===== EXTRACTED RECORDS =====
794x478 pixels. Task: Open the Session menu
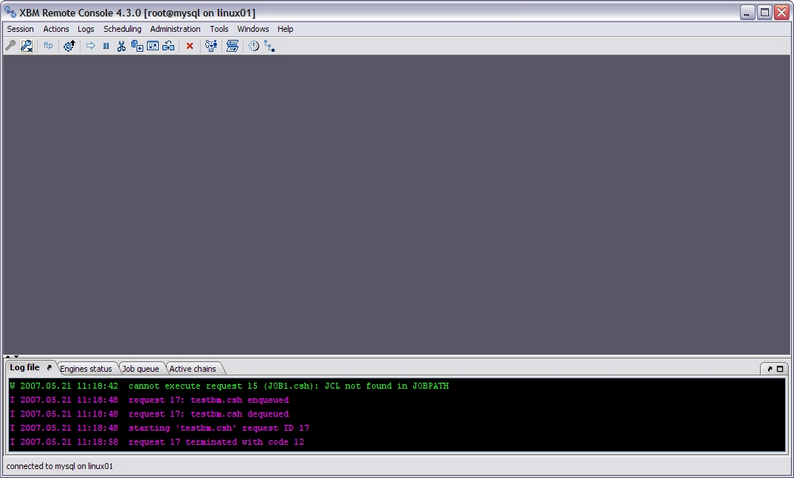point(20,29)
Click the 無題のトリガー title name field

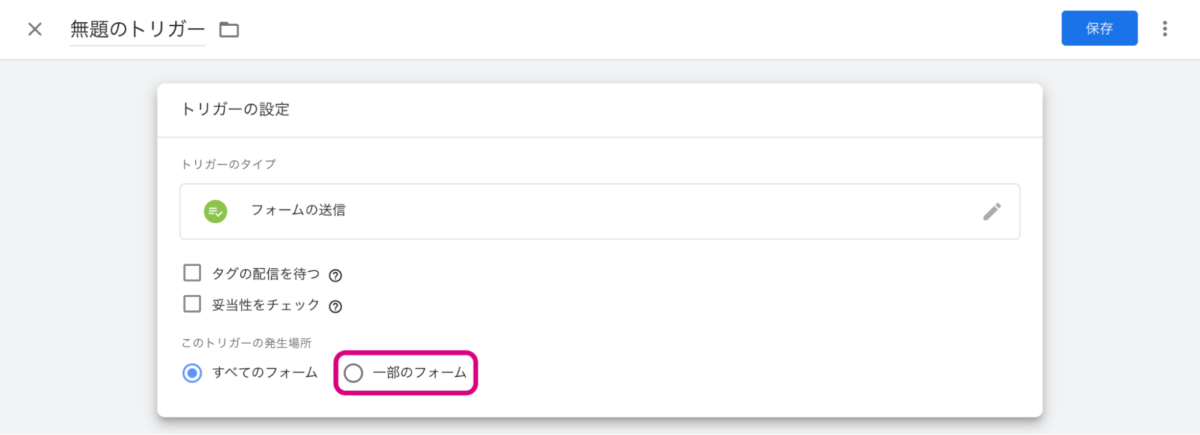pos(137,29)
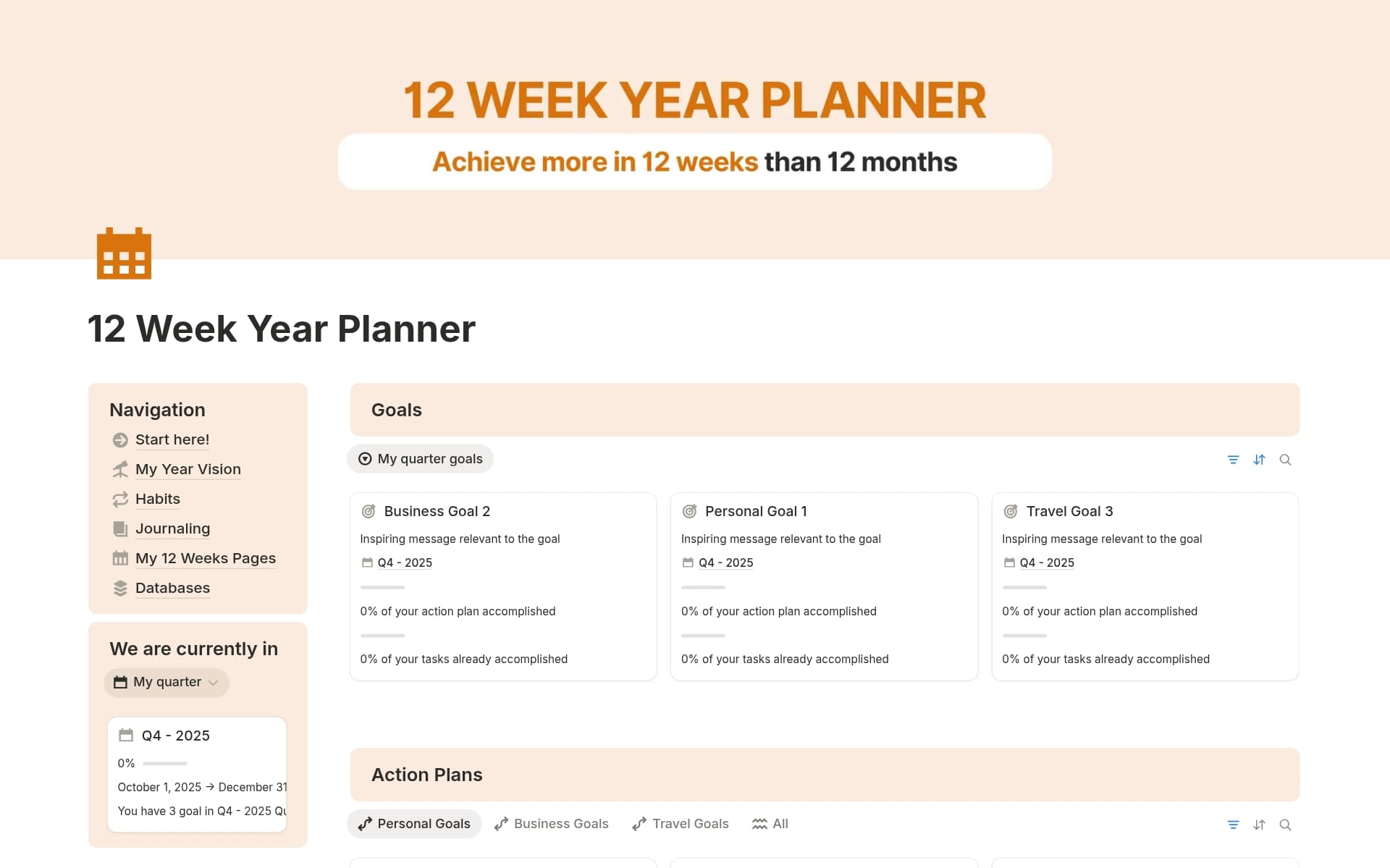Screen dimensions: 1390x868
Task: Click the calendar icon next to My 12 Weeks Pages
Action: (x=119, y=557)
=====
A faithful copy is needed: reproduce all of the data above, leaving the pictures out.

* **ANSWER BOX**:
794x478 pixels. Task: Open the Session menu
point(20,29)
Click the 無題のトリガー title name field

pos(137,29)
Screen dimensions: 1390x868
Task: Click the calendar icon next to My 12 Weeks Pages
Action: (x=119, y=557)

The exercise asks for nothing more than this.